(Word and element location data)
## START

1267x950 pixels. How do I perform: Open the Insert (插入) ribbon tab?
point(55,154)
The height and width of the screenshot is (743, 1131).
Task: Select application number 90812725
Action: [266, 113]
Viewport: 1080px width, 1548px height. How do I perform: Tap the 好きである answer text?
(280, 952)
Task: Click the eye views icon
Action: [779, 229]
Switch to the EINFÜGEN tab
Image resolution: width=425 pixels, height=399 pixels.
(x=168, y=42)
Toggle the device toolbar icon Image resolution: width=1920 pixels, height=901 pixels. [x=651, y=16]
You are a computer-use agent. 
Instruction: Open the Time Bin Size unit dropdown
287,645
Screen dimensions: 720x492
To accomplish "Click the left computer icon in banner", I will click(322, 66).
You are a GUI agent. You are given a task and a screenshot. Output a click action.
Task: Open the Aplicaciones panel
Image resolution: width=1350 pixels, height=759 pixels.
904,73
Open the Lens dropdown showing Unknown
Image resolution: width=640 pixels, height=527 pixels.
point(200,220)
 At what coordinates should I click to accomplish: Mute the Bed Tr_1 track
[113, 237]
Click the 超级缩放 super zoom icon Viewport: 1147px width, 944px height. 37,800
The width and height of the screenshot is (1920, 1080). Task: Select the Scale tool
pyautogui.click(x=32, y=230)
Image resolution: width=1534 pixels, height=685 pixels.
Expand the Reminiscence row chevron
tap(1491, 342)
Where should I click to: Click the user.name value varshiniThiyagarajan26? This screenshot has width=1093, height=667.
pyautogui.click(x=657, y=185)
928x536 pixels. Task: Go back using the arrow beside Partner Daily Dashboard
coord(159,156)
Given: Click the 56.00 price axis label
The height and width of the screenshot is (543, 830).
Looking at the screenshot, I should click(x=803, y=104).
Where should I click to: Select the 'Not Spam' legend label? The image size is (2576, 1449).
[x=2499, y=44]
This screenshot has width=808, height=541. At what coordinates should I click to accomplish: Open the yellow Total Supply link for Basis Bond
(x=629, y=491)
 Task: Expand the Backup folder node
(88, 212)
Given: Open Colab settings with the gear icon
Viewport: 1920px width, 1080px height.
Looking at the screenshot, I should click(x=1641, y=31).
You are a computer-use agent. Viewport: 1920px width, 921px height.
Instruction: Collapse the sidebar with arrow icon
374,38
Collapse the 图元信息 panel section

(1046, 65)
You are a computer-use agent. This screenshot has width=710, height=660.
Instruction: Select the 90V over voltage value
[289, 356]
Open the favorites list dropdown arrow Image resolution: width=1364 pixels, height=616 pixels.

## END

Rewrite every line of the listing above as a JSON array of strings, one string per line, and leave out blank lines.

▶ Result for this exercise
[
  "1267x950 pixels. How do I perform: Open the Insert (插入) ribbon tab?",
  "point(55,154)",
  "The height and width of the screenshot is (743, 1131).",
  "Task: Select application number 90812725",
  "Action: [266, 113]",
  "Viewport: 1080px width, 1548px height. How do I perform: Tap the 好きである answer text?",
  "(280, 952)",
  "Task: Click the eye views icon",
  "Action: [779, 229]",
  "Switch to the EINFÜGEN tab",
  "Image resolution: width=425 pixels, height=399 pixels.",
  "(x=168, y=42)",
  "Toggle the device toolbar icon Image resolution: width=1920 pixels, height=901 pixels. [x=651, y=16]",
  "You are a computer-use agent. ",
  "Instruction: Open the Time Bin Size unit dropdown",
  "287,645",
  "Screen dimensions: 720x492",
  "To accomplish \"Click the left computer icon in banner\", I will click(322, 66).",
  "You are a GUI agent. You are given a task and a screenshot. Output a click action.",
  "Task: Open the Aplicaciones panel",
  "Image resolution: width=1350 pixels, height=759 pixels.",
  "904,73",
  "Open the Lens dropdown showing Unknown",
  "Image resolution: width=640 pixels, height=527 pixels.",
  "point(200,220)",
  " At what coordinates should I click to accomplish: Mute the Bed Tr_1 track",
  "[113, 237]",
  "Click the 超级缩放 super zoom icon Viewport: 1147px width, 944px height. 37,800",
  "The width and height of the screenshot is (1920, 1080). Task: Select the Scale tool",
  "pyautogui.click(x=32, y=230)",
  "Image resolution: width=1534 pixels, height=685 pixels.",
  "Expand the Reminiscence row chevron",
  "tap(1491, 342)",
  "Where should I click to: Click the user.name value varshiniThiyagarajan26? This screenshot has width=1093, height=667.",
  "pyautogui.click(x=657, y=185)",
  "928x536 pixels. Task: Go back using the arrow beside Partner Daily Dashboard",
  "coord(159,156)",
  "Given: Click the 56.00 price axis label",
  "The height and width of the screenshot is (543, 830).",
  "Looking at the screenshot, I should click(x=803, y=104).",
  "Where should I click to: Select the 'Not Spam' legend label? The image size is (2576, 1449).",
  "[x=2499, y=44]",
  "This screenshot has width=808, height=541. At what coordinates should I click to accomplish: Open the yellow Total Supply link for Basis Bond",
  "(x=629, y=491)",
  " Task: Expand the Backup folder node",
  "(88, 212)",
  "Given: Open Colab settings with the gear icon",
  "Viewport: 1920px width, 1080px height.",
  "Looking at the screenshot, I should click(x=1641, y=31).",
  "You are a computer-use agent. Viewport: 1920px width, 921px height.",
  "Instruction: Collapse the sidebar with arrow icon",
  "374,38",
  "Collapse the 图元信息 panel section",
  "(1046, 65)",
  "You are a computer-use agent. This screenshot has width=710, height=660.",
  "Instruction: Select the 90V over voltage value",
  "[289, 356]",
  "Open the favorites list dropdown arrow Image resolution: width=1364 pixels, height=616 pixels."
]